Since the present invention is not directly related to the structure of the liquid crystal display panel (LCD), the structure of the liquid crystal display panel (LCD) is omitted.

A first video line drive circuit (30a) and a second video line drive circuit (30b) are disposed around the two opposing long sides of the first substrate (SUB1). The first video line driving circuit (30a) and the second video line driving circuit (30b) are controlled and driven by a display control circuit (timing controller) 10.
In addition, a first scanning line driving circuit (20a) and a second scanning line driving circuit (20b) are disposed around one short side of the first substrate (SUB1). The first scanning line driving circuit (20a) and the second scanning line driving circuit (20b) are controlled and driven by a display control circuit (timing controller) 10.
In FIG. 1, the case where the first video line driving circuit (30a) and the second video line driving circuit (30b) are configured by two video line driving circuits (semiconductor chips) has been described. The one video line driving circuit (30a) and the second video line driving circuit (30b) may be configured by one video line driving circuit or three or more video line driving circuits. Further, the video line driving circuit may be arranged not on the first substrate (SUB1) but on a flexible substrate connected to the first substrate (SUB1).
In FIG. 1, the first scanning line driving circuit (20a) and the second scanning line driving circuit (20b) are described as being composed of one scanning line driving circuit (semiconductor chip). The one scanning line driving circuit (20a) and the second scanning line driving circuit (20b) may be configured by a plurality of scanning line driving circuits. Further, the scanning line driving circuit may be arranged not on the first substrate (SUB1) but on a flexible substrate connected to the first substrate (SUB1).
As will be described later, the scanning lines are grouped into six groups. Further, the backlight (BL) is divided into six regions corresponding to each grouping of the scanning lines, and each of the six regions is independently controlled and driven by the lighting control circuit 50.

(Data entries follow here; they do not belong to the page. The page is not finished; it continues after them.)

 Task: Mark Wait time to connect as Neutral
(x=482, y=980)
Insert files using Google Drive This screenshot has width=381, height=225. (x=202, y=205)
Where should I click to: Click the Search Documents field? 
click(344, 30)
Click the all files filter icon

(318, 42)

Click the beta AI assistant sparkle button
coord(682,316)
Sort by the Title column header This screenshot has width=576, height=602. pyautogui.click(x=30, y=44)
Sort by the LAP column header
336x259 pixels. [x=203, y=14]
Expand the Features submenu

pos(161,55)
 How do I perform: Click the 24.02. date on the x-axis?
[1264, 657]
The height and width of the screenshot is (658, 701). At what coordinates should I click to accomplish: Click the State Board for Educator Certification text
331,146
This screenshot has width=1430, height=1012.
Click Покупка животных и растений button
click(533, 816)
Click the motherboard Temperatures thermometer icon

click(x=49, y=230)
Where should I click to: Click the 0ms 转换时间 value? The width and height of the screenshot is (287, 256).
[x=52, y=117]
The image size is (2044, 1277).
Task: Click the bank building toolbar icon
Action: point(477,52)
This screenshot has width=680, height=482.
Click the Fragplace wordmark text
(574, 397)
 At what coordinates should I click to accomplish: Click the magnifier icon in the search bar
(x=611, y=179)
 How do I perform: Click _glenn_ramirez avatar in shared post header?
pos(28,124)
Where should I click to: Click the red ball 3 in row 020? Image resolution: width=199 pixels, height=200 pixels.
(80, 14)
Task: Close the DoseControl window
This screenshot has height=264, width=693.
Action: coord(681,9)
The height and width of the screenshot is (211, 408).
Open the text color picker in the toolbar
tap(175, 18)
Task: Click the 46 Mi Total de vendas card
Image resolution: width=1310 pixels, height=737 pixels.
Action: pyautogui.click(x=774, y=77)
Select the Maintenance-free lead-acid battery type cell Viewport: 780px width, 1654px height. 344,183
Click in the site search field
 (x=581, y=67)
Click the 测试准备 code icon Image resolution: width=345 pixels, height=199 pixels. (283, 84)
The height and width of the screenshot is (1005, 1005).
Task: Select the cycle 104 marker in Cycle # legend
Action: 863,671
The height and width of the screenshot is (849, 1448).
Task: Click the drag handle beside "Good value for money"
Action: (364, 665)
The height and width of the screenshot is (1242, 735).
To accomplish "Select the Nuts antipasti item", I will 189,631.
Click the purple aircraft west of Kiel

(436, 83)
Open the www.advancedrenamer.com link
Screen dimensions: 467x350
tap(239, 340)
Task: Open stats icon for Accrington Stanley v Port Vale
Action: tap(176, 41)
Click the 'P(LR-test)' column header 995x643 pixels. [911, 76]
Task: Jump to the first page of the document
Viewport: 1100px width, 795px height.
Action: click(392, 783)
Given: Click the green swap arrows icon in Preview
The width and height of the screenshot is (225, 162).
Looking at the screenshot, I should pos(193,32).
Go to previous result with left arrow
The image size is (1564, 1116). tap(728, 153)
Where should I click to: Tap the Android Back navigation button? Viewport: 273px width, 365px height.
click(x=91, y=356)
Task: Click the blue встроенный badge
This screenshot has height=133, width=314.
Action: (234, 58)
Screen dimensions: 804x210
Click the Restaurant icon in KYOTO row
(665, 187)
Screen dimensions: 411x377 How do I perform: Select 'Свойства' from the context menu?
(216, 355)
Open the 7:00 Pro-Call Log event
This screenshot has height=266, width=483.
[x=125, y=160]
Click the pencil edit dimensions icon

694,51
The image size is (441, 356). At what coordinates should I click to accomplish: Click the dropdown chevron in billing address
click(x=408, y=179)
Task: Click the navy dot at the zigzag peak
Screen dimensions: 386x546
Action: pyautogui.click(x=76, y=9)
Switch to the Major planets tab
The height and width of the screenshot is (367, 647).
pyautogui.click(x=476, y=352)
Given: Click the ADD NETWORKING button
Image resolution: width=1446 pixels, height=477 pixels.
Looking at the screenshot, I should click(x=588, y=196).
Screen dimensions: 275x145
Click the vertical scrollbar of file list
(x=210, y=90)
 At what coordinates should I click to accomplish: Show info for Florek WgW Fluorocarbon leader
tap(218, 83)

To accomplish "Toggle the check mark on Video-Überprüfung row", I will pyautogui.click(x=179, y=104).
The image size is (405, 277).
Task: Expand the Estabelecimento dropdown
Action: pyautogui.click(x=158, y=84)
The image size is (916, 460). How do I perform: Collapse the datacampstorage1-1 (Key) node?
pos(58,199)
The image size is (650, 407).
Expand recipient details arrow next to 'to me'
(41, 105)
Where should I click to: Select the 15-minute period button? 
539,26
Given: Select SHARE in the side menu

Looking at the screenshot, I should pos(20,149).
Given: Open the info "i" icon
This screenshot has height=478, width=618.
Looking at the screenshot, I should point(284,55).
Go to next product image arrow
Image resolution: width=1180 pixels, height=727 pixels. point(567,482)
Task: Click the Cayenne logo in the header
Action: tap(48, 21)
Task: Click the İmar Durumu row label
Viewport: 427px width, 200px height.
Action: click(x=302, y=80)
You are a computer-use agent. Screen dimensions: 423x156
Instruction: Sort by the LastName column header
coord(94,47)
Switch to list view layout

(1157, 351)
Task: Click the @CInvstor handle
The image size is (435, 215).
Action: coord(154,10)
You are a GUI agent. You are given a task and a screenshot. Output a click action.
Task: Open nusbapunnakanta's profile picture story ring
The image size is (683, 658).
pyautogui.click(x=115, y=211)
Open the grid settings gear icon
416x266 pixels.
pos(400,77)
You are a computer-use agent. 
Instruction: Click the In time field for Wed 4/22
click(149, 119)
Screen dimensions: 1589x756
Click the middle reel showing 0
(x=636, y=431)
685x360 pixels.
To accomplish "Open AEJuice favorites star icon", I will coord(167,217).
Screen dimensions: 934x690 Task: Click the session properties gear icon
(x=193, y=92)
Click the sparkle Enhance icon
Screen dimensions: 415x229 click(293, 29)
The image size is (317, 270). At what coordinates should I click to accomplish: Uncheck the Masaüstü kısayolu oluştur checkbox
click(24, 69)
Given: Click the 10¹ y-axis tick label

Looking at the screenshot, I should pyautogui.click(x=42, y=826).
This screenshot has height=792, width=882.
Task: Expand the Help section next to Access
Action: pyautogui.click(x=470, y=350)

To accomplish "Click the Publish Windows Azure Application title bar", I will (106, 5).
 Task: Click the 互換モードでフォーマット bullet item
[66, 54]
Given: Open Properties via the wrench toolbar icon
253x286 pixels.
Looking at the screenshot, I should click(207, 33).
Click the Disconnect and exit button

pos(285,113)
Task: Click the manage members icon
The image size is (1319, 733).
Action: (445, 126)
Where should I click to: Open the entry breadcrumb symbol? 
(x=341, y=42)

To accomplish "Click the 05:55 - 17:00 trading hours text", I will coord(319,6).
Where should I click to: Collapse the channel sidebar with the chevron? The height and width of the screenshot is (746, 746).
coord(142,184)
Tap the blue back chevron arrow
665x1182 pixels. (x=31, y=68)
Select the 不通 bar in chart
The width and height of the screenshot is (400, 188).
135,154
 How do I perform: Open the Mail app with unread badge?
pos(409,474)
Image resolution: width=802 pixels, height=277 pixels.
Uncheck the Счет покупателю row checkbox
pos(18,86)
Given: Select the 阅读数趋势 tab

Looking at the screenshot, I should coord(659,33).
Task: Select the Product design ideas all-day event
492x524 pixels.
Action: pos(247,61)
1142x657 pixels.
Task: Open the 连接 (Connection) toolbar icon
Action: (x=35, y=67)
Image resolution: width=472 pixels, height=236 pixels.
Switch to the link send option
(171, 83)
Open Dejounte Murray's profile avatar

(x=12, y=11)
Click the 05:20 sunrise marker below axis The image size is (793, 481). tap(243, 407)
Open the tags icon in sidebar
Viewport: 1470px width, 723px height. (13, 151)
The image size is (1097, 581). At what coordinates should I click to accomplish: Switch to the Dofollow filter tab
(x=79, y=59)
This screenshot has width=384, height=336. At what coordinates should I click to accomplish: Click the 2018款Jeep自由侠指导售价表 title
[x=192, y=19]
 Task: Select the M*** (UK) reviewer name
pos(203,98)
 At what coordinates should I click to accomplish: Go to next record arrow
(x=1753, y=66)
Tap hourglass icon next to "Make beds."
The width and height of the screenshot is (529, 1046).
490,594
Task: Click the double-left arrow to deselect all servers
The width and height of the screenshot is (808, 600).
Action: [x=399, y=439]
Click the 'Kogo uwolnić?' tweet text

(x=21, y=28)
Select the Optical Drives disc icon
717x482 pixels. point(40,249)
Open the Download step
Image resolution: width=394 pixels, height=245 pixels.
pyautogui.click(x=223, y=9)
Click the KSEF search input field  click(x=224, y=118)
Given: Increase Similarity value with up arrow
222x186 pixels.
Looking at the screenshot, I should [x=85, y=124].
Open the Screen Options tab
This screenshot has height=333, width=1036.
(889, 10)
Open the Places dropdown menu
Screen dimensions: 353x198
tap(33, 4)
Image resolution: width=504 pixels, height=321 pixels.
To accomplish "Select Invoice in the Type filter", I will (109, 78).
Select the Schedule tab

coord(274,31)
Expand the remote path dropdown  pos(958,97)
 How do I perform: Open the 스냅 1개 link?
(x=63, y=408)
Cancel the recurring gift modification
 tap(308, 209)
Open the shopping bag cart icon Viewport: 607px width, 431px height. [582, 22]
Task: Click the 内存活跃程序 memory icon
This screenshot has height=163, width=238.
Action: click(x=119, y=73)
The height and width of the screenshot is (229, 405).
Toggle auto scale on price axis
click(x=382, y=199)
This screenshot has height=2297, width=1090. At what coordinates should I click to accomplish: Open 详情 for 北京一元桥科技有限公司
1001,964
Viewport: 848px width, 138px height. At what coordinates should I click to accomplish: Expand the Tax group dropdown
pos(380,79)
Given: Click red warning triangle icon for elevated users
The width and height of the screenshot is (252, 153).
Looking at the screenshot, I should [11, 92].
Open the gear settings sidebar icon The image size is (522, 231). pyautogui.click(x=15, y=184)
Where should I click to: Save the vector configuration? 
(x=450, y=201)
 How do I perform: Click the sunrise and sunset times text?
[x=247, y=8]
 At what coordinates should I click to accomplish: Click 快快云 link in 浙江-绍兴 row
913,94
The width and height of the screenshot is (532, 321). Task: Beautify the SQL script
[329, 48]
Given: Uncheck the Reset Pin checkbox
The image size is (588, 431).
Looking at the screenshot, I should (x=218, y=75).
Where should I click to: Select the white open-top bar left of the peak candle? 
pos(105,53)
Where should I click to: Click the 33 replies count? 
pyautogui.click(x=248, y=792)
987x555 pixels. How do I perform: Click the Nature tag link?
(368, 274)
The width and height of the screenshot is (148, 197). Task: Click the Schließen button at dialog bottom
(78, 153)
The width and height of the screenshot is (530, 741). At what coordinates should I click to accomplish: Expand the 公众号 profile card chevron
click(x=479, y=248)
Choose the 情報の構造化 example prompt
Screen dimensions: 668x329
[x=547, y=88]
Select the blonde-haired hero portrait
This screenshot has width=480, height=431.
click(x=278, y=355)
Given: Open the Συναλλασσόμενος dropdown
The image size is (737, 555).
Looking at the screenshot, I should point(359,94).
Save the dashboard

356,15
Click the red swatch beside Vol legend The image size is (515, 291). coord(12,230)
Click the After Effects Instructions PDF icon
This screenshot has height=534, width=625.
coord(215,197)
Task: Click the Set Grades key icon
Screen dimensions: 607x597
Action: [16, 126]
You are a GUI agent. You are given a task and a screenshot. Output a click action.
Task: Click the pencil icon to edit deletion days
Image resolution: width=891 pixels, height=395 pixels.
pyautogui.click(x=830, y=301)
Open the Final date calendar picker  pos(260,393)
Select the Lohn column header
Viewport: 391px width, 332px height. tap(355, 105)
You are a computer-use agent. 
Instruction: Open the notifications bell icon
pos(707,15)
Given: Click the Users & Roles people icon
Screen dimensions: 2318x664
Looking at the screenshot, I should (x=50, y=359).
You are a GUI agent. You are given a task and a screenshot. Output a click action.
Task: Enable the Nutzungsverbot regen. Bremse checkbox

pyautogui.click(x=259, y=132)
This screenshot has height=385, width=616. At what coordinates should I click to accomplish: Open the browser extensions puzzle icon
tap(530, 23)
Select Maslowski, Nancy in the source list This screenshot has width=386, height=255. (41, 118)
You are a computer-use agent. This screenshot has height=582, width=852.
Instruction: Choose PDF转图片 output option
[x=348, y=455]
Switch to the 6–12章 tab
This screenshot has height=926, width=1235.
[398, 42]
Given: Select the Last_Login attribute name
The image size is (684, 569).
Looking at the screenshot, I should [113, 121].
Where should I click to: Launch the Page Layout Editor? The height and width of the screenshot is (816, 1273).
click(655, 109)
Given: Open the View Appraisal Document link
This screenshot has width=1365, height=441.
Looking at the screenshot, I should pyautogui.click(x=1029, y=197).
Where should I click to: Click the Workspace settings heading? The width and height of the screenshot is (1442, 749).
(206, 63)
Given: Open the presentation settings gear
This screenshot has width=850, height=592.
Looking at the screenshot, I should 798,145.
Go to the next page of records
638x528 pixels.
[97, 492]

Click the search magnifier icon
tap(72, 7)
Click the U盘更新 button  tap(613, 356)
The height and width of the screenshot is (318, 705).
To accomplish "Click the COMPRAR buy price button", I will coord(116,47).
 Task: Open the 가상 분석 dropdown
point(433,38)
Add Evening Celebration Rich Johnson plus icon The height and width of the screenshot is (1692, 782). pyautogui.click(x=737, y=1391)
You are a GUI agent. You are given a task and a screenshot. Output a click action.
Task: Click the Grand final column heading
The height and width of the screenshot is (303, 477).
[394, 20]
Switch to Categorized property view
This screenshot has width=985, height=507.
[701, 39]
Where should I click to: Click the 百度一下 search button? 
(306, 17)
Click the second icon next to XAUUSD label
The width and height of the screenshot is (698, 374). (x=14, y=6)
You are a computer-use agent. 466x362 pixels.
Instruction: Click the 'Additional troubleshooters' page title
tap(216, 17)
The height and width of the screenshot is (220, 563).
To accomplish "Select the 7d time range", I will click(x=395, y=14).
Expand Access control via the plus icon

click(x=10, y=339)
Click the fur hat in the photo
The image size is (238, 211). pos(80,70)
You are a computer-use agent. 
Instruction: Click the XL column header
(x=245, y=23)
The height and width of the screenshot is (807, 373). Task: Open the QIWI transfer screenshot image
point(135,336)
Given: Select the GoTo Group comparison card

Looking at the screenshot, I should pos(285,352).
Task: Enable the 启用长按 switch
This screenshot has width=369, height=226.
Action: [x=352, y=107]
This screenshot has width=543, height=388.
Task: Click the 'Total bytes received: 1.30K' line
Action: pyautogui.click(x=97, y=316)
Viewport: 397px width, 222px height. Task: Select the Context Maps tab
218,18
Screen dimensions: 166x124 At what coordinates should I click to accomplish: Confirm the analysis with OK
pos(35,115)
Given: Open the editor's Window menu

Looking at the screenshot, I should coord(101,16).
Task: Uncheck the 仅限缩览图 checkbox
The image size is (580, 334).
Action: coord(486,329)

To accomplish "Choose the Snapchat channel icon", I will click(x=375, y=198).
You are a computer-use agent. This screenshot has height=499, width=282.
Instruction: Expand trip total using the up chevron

FIG. 2 is a block diagram for explaining the configuration of the liquid crystal display panel (LCD) shown in FIG.
The liquid crystal display panel (LCD) is divided into upper and lower parts, the first scanning lines (GL1 to GLm) are arranged in the upper half divided into the two parts, and the second scanning lines (GL (m + 1) to GLm) are arranged in the lower half. GL (m + n)) is arranged. M and n are integers of 2 or more.
As will be described later, the first scanning lines (GL1 to GLm) and the second scanning lines (GL (m + 1) to GL (m + n)) are each grouped into three groups. That is, the scanning lines are grouped into six groups.
In addition, a first video line (DLa) is arranged in the upper half of the liquid crystal display panel (LCD) that is divided into upper and lower parts so as to intersect the first scanning lines (GL1 to GLm). A second video line (DLb) is arranged in the lower half of the (LCD) that is divided into two parts so as to intersect with the second scanning lines (GL (m + 1) to GL (m + n)).
The first video line (DLa) is connected to the first video line drive circuit 30a, and the second video line (DLb) is connected to the second video line drive circuit 30b. The first scanning lines (GL1 to GLm) are connected to the first scanning line driving circuit 20a, and the second scanning lines (GL (m + 1) to GL (m + n)) are connected to the second scanning line driving circuit 20b. .

In the liquid crystal display panel (LCD) shown in FIG. 2, the drain electrode (or source electrode) of the thin film transistor (TFT) of each pixel arranged in the column direction is connected to the video line (DLa, DLb), and the video line (DLa, DLb) supplies gradation voltages corresponding to display data to the pixel electrodes (PX) of the pixels arranged in the column direction.
The gate electrodes of the thin film transistors (TFTs) in the pixels arranged in the row direction are respectively connected to the scanning lines (GL1 to GL (m + n)), and each scanning line (GL1 to GL (m + n)) is one horizontal. During the scanning time, the selective scanning voltage is supplied to the gate electrode of the thin film transistor (TFT), and the non-selective scanning voltage is supplied during other periods.
In FIG. 2, LC is a liquid crystal capacitor equivalently showing a liquid crystal layer, and Cadd is a storage capacitor formed between the pixel electrode (PX) and a counter electrode to which a drive voltage of Vcom is supplied. .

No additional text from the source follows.